Everyone in the UK has a postal code. It is used to ensure that postal items arrive exactly at their addresses. But this system did not exist before, the need for it only appeared in the middle of the 19th century. Then the population of London began to grow, and so did the number of postal items. The main problem was that often the wrong addresses were used and some streets in London were named the same way. All this led to errors, so from the early 1850s it was decided to change the street names. Even though most wealthy families were against the renaming because they lived on streets named after their ancestors.

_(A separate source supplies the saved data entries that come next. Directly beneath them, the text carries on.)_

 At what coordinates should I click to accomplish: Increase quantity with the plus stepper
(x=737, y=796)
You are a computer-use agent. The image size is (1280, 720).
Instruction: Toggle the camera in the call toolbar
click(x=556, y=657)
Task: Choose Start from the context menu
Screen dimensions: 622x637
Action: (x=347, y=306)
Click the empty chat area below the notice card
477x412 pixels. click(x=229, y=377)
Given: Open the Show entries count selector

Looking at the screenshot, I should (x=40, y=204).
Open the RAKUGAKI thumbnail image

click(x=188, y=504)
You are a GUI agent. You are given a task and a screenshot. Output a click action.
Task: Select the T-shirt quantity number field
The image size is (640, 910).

London and its postal districts
To make the postal system even more efficient, it was decided to begin dividing the capital into districts and to establish its own post office in each of these districts. The resulting 10 districts (or counties), which were located within a 12-mile radius from the heart of London
What came of this?
This procedure was implemented over two years, 1857 and 1858.
The movement of mail in London was expedited, particularly those letters that were now sorted at local offices, although they had previously had to be taken to a single main office.
Errors were reduced: there was no confusion about addresses.
But the main work was yet to come. After a while, some London boroughs were merged, some were split, others were partially merged with their neighbors. Gradually the boroughs acquired the boundaries in which they remain today.
After the postal system was reformed in London, innovations appeared in other major British cities. Now to designate a district geographically, the first letter of the city’s name was used. That is, if it was Manchester, the letter «M» was used, and then the number.
The first city of the province, which was divided into districts, was Liverpool, then the same divisions applied to Manchester, Birmingham, Edinburgh, Bristol, Newcastle, Glasgow, etc.
The London postal system was improved during the First World War when the boroughs were divided into sub-districts. The division that was made at that time is still in use today. At that time, though, the division was made out of necessity: to make it easier for temporary staff, who were replacing those who had gone to the front, to do the sorting. The subdistricts now had their own numbers.
Testing the postal codes
After the war was over, it was realized that a nationwide postal code scheme was needed that would allow mail to be sorted automatically, using machines.
Thus the zip codes still in use today were tested in the late fifties at Norwich. The first three characters of the code echoed the initial letters of the town’s name, and the last three indicated a particular street. Large companies, businesses, industries, and brands developed their own postal codes.
During testing, sorting machines appeared in the city of Norville. These machines operated in such a way that workers simply entered the codes to sort the letters. However, this test was not as successful as one would have liked because again errors were detected.
As a result, work began on optical character recognition. Then came video coding and integrated mail processors.